<<Mi dà fastidio la sicurezza di chi cerca di consolare parlando con estrema facilità del paradiso, come se mangiasse un piatto di spaghetti. Non sopporto la banalità di risposte “teoriche” di fronte alla morte>>.
Chi scrive è padre Daniele Badiali, prete di Faenza, membro dell’Operazione Mato Grosso, ucciso nel 1997 in Perù.
Se a distanza di vent’anni la sua memoria è molto viva tra i giovani, è grazie al suo stile, che le righe citate lasciano intravedere: il coraggio di testimoniare il Vangelo disarmato, senza
risposte preconfezionate.
Mi è venuta in mente la figura di padre Badiali pensando al Sinodo dei vescovi che si celebrerà nell’autunno 2018 sui giovani.

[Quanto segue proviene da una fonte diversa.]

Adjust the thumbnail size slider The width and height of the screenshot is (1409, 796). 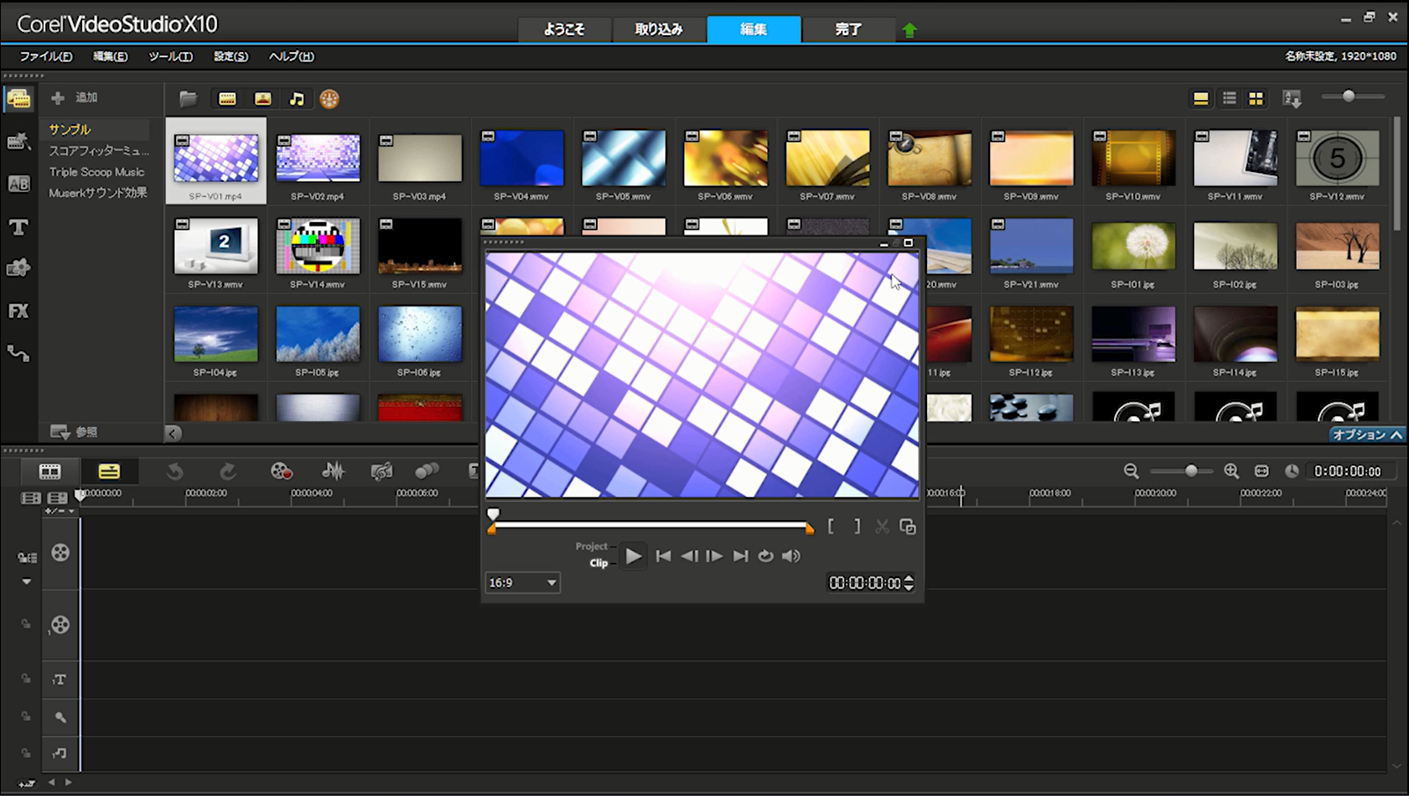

Perché? La mia piccola esperienza di educatore di 18-19enni (con un gruppo dei quali sto conducendo un percorso parrocchiale di educazione alla fede), mi dice che oggi la Chiesa fatica a esprimere la sua vicinanza ai millennials forse anche perché manca, negli educatori, la capacità di ammettere che credere è impresa impegnativa e che nessuno (neppure preti e vescovi) è risparmiato dal rischio del dubbio.
Il Vangelo, certo, è buona notizia e – ne resto profondamente convinto – al credente autentico è fatto dono del centuplo quaggiù che Cristo ci ha promesso.

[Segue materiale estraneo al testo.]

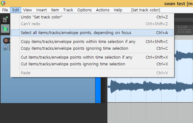Choose Copy items ignoring time selection
193x123 pixels.
[92, 48]
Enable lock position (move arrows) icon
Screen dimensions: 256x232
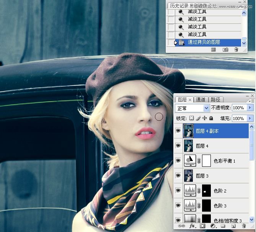click(x=204, y=118)
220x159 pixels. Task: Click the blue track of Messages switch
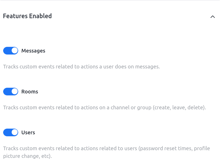click(x=7, y=51)
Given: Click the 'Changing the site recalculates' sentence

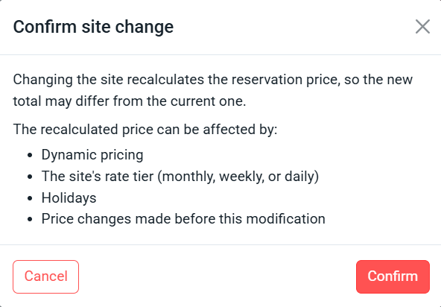Looking at the screenshot, I should [x=212, y=90].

Ma questo non toglie che la vita ti costringa a riconoscere costantemente la tua fragilità.
Il mio, intendiamoci, non è l’elogio di un’evangelizzazione light, anzi.

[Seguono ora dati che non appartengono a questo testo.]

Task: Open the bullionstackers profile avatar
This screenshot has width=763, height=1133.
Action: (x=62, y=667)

Dico solo che il giovane chiede autenticità, ne ha piene le tasche di frasi fatte o appartenenze che sono solo maschere rassicuranti.
La buona notizia è che la nostalgia di Dio e la domanda su Gesù non sono, almeno nella mia esperienza, argomenti passati di moda.
Un diciottenne del nostro gruppo – ascoltato il mio commento al celebre <<Tardi ti amai>> di Agostino – ha detto: «Non riesco a pregare con parole come quelle. Ma mi piacerebbe molto».
Mi auguro che il Sinodo sappia ascoltare davvero i giovani e che la Chiesa venga percepita da loro come quella che vuole papa Francesco: un ospedale da campo, attento alle ferite di tutti.
Soprattutto, mi auguro che noi adulti diventiamo capaci di raccontare un Vangelo che fa palpitare il cuore.